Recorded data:

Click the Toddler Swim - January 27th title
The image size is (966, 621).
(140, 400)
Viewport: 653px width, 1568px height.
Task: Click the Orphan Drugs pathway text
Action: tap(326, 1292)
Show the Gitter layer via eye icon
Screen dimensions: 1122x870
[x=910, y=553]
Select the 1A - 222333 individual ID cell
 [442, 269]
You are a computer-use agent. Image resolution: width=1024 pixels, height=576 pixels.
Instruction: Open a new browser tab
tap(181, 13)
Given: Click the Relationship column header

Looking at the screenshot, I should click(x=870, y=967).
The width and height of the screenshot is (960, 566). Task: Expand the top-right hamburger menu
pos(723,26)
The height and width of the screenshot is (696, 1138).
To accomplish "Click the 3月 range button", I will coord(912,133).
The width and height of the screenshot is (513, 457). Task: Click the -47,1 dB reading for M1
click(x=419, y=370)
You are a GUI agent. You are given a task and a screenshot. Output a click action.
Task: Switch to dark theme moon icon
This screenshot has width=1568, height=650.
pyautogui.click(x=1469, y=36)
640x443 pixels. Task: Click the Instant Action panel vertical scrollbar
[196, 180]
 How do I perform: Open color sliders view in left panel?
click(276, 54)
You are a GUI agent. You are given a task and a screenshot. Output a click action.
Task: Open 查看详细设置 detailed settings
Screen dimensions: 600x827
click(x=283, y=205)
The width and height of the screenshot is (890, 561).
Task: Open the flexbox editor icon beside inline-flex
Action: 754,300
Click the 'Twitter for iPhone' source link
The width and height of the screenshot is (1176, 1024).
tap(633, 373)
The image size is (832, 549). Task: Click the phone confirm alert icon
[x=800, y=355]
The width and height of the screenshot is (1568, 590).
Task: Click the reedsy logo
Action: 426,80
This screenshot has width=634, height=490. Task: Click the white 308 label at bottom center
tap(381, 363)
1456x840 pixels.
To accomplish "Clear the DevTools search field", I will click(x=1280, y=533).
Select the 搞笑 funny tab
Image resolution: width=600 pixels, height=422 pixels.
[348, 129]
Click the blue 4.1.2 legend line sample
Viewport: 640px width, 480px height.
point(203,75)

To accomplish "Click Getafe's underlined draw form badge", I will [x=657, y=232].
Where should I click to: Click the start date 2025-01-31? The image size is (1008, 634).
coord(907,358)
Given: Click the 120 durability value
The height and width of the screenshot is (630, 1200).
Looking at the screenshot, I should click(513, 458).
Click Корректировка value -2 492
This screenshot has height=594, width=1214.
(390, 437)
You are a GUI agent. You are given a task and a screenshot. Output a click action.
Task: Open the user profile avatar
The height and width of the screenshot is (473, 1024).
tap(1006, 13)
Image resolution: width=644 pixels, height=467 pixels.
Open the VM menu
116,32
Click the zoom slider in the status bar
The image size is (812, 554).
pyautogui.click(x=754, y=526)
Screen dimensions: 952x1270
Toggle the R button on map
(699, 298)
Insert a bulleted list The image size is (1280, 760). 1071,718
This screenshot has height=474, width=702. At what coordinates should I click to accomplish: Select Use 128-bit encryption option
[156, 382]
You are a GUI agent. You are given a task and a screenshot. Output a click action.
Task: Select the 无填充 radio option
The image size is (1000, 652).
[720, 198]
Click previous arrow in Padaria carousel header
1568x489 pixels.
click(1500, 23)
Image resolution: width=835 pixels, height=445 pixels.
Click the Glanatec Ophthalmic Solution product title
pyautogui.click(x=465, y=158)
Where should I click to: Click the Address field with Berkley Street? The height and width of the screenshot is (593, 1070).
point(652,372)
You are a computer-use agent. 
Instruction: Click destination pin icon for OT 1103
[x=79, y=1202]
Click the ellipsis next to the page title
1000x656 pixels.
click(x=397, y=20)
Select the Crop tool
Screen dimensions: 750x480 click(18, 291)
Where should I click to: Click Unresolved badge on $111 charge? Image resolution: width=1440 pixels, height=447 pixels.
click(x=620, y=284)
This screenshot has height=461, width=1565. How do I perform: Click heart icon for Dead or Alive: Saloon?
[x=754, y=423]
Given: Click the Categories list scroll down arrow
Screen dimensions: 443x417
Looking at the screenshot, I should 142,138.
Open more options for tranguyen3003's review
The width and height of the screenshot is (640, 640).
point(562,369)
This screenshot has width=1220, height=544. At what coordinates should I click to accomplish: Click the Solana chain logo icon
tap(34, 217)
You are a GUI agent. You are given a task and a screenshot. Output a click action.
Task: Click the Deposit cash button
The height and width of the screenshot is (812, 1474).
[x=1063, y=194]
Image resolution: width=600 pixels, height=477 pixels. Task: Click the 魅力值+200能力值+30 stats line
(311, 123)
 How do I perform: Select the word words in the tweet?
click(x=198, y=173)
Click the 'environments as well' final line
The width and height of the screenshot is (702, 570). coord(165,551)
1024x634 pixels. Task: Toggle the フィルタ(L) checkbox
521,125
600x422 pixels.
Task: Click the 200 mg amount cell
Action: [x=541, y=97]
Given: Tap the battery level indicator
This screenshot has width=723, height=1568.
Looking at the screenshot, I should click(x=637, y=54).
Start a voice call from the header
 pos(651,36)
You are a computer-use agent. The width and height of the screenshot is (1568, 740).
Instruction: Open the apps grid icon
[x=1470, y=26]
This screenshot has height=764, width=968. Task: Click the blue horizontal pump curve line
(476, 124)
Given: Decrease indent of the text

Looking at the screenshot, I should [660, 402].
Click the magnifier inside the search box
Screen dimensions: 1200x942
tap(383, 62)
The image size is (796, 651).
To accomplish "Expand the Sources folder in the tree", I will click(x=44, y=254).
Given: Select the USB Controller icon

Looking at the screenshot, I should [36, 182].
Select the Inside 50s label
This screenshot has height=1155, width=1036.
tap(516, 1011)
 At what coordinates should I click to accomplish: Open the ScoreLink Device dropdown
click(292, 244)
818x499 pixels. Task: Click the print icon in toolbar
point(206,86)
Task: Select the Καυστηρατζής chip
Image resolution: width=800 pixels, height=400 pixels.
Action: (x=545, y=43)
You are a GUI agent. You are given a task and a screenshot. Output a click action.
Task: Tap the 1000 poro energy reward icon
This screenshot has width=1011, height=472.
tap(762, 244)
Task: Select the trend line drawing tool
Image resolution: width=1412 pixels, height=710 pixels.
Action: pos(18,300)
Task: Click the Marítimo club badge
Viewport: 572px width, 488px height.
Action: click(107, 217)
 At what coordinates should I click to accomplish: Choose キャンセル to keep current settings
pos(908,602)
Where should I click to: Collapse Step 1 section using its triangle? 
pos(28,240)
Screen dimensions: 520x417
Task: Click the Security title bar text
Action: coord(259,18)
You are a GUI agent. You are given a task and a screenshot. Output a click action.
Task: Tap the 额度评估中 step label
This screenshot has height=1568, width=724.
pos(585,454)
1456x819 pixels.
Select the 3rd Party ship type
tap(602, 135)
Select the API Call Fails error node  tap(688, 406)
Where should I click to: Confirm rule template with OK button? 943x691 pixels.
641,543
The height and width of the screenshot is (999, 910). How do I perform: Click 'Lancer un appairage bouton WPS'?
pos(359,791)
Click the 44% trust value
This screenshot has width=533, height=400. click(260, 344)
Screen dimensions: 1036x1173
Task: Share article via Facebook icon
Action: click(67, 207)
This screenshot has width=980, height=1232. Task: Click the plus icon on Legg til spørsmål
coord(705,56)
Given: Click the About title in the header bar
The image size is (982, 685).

Exercise goal — Return every line of the records in which the word "computer" is found.

Result of this exercise —
You are a computer-use agent. Image resolution: width=1024 pixels, height=576 pixels.
You are a computer-use agent. 
You are a computer-use agent. The width and height of the screenshot is (1568, 740).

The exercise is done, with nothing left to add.